Les sujets ne manquent pas pour occuper les futurs parlementaires durant ces quatre prochaines années à Berne: Europe, climat, approvisionnement énergétique, prévoyance vieillesse ou encore inflation. Mais un thème, pourtant crucial, est davantage passé sous silence. C’est celui de la pénurie de main-d’œuvre.
C’est historique: le marché du travail suisse compte désormais plus de travailleurs sortants qu’entrants et en cinq ans, le nombre de postes vacants a quasiment doublé. Les pronostics varient selon les sources mais la tendance est persistante: dans les prochaines années, on doit s’attendre à une pénurie pouvant atteindre le demi-million de personnes, pour un marché du travail qui compte un peu plus de 5 millions d’actifs! Cela signifie qu’environ 8% des emplois ne trouveront pas preneur.
Cette situation est très préoccupante car c’est la main-d’œuvre qui permet à nos entreprises d’honorer leurs engagements, à l’économie de fonctionner et in fine aux recettes fiscales de rentrer. Pour y remédier, plusieurs pistes existent, allant de l’indispensable ouverture à de nouveaux modèles de travail. Mais suffiront-elles? Rien n’est moins sûr, car le marché du travail doit faire face à plusieurs défis a priori contradictoires.

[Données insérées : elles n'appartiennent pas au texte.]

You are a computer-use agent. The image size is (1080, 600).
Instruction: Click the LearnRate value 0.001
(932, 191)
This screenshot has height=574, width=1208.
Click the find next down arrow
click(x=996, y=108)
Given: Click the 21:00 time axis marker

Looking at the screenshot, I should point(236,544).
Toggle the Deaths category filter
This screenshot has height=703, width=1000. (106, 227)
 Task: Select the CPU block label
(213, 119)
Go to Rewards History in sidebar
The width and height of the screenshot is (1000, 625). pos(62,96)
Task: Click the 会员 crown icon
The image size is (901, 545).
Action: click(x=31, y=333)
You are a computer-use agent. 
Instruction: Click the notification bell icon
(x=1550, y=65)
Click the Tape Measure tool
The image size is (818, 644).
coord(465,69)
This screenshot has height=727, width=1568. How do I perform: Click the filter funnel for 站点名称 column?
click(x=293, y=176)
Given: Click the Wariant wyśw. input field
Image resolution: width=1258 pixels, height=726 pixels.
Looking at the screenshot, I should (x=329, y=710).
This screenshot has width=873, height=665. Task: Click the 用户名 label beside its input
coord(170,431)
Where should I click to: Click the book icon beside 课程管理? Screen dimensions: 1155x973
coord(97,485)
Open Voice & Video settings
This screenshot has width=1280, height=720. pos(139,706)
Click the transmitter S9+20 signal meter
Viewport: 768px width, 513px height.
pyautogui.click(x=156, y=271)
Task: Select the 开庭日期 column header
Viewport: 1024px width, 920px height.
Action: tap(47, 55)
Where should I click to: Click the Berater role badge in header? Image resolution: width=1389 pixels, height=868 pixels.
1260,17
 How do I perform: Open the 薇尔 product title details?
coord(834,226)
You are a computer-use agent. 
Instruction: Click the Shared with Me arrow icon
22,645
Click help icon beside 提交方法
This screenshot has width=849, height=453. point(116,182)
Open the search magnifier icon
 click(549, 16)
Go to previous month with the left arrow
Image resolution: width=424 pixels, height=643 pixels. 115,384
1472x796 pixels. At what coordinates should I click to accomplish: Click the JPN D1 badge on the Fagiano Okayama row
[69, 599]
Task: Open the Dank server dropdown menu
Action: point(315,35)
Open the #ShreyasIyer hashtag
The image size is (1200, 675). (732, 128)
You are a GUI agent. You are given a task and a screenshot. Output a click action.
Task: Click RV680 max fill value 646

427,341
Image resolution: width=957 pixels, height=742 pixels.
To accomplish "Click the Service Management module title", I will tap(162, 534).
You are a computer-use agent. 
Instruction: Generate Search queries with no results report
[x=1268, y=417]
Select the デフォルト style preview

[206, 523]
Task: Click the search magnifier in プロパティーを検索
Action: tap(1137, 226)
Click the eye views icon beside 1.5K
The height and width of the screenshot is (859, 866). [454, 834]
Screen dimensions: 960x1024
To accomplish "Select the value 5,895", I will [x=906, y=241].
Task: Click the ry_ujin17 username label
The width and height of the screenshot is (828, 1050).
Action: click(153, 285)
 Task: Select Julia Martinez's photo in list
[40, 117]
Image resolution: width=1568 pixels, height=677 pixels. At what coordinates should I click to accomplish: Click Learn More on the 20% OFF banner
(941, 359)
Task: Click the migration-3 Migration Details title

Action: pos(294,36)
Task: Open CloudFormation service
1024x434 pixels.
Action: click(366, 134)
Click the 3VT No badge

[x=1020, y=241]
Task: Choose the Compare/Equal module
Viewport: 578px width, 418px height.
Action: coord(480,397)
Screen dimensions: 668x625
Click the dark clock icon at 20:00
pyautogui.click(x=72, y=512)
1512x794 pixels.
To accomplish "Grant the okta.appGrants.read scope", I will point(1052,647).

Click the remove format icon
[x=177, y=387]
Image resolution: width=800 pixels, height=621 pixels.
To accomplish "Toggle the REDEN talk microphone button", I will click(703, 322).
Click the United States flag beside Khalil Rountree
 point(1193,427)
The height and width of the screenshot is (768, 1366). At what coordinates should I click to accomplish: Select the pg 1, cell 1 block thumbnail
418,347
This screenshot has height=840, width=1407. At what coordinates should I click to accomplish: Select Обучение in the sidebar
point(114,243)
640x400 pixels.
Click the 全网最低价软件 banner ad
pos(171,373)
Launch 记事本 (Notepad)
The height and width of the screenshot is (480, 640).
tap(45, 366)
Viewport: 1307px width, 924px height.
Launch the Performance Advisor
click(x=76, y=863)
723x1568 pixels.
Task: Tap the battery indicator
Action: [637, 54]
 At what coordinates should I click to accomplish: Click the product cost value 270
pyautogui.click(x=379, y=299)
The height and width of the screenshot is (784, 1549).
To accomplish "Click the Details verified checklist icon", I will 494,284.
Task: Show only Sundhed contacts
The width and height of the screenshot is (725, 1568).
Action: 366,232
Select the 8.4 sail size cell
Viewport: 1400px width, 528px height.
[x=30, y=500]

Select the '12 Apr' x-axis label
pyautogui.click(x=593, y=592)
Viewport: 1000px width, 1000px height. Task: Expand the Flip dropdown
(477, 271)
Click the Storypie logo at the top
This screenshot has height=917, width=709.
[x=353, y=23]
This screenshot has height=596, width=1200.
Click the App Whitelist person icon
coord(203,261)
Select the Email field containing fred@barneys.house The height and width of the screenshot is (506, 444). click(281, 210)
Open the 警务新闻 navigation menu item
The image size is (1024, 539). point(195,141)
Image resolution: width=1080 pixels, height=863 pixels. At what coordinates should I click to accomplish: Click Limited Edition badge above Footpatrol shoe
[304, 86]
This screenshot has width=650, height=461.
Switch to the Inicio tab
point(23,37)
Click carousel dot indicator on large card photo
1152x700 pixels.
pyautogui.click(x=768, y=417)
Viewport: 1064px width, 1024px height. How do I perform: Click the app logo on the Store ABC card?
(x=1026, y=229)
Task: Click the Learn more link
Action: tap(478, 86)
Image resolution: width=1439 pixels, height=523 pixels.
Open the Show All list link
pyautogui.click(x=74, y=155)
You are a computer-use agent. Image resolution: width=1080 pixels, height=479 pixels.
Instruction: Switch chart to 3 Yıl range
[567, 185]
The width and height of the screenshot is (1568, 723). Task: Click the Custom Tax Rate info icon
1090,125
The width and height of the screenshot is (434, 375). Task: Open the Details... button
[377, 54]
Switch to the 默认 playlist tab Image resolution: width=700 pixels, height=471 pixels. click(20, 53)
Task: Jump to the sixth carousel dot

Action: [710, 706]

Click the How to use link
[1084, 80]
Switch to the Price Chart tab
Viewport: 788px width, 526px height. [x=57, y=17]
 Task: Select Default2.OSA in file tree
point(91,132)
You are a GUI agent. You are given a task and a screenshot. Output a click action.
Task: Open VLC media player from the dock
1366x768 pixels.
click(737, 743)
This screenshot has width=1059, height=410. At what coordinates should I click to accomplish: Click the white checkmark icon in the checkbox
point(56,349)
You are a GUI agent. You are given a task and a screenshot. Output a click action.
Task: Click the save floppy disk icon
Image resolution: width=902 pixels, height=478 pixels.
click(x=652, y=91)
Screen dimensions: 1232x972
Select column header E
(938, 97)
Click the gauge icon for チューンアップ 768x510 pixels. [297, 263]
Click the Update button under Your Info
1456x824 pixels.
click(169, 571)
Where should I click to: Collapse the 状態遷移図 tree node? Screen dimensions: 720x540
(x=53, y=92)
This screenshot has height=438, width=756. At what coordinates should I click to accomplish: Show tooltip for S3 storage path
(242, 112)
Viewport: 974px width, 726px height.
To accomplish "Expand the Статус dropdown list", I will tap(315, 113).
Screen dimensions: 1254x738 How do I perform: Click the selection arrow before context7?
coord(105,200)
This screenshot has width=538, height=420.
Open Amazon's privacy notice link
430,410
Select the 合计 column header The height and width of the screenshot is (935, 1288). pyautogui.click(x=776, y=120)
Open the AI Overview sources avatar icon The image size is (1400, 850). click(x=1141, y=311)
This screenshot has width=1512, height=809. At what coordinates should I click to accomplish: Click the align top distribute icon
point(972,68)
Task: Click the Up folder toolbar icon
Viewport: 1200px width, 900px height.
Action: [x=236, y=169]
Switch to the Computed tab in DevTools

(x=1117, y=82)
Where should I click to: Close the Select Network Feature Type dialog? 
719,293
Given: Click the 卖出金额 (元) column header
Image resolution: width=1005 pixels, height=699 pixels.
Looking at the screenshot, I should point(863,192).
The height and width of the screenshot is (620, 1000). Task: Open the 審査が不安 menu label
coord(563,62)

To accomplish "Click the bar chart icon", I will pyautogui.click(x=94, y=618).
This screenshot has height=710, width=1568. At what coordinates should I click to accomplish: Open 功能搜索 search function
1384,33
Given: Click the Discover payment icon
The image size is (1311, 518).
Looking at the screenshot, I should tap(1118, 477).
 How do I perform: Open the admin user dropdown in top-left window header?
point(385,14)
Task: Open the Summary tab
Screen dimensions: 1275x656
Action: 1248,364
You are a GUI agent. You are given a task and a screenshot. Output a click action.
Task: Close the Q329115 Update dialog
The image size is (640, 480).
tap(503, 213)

Pour améliorer la situation, la politique familiale doit être revue, pour mieux inciter les femmes à ne pas renoncer à travailler
Stéphanie Ruegsegger
En effet, pour attirer les talents, les entreprises doivent proposer des modèles en phase avec les aspirations des candidats. Or, ce sont des modèles qui prônent flexibilité et diminution du temps de travail qui ont la cote. C’est d’ailleurs une tendance générale, puisque le pourcentage de temps partiel a augmenté, tant chez les femmes que chez les hommes.
L’évolution technologique apportera sans doute une réponse à cette situation paradoxale, en soulageant l’humain de certaines tâches. Mais cela ne sera pas possible dans tous les secteurs.
Autre apparente contradiction: en dépit de la pénurie, le chômage structurel pourrait augmenter. Une étude de HR Today révèle que si certains profils sont très recherchés, d’autres sont rejetés par le marché du travail. La question de l’employabilité est donc centrale, si l’on ne veut pas laisser cette population au bord du chemin. Le cadre légal doit être adapté à ce nouveau paradigme et les efforts intensifiés pour faire en sorte que chacun trouve sa place. Il ne faut pas oublier qu’au-delà des compétences techniques pointues, d’autres aptitudes, plus humaines, resteront toujours essentielles et ne pourront être remplacées par des robots.
Même si la Suisse est déjà particulièrement intégrative, il convient également d’encourager la participation des travailleurs au marché du travail. Et les femmes constituent un vrai réservoir de talents, qui n’est pas suffisamment utilisé dans notre pays. Pour améliorer la situation, la politique familiale doit être revue, pour mieux inciter les femmes à ne pas renoncer à travailler, en partie ou totalement. La maternité reste un facteur de discrimination salariale en Suisse, et cela doit changer.